- LISTED ENTRIES -
········
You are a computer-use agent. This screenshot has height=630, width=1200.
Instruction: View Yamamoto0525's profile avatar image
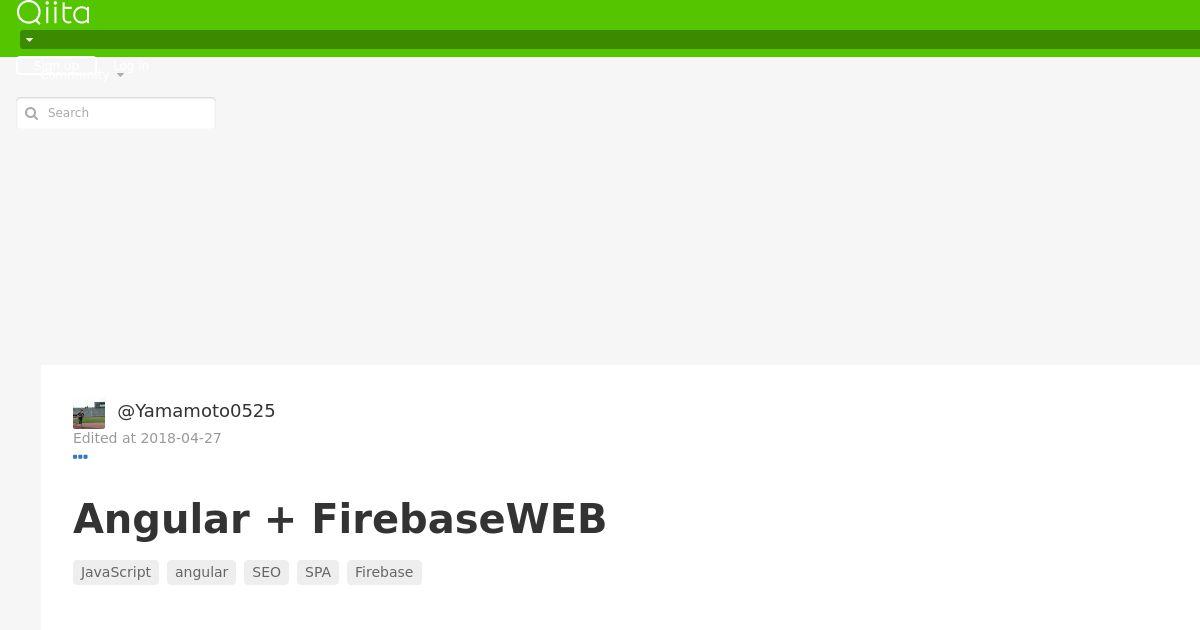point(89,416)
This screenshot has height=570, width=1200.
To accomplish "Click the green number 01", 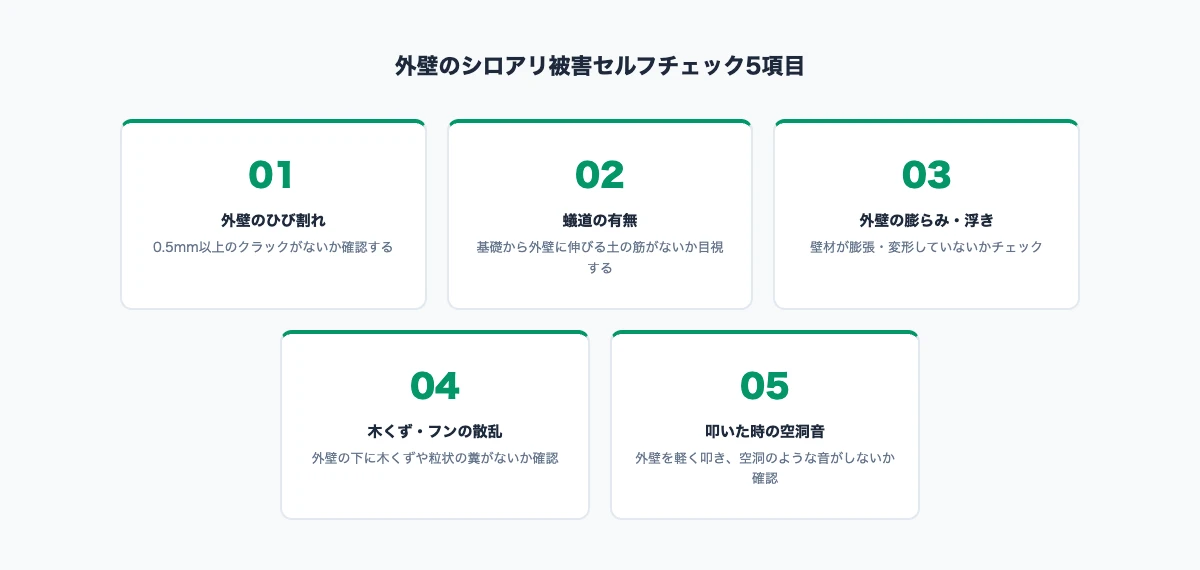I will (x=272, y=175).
········
Each line holding the word "screenshot" must be copied from the data.

You are a computer-use agent. This screenshot has height=630, width=1200.
This screenshot has height=570, width=1200.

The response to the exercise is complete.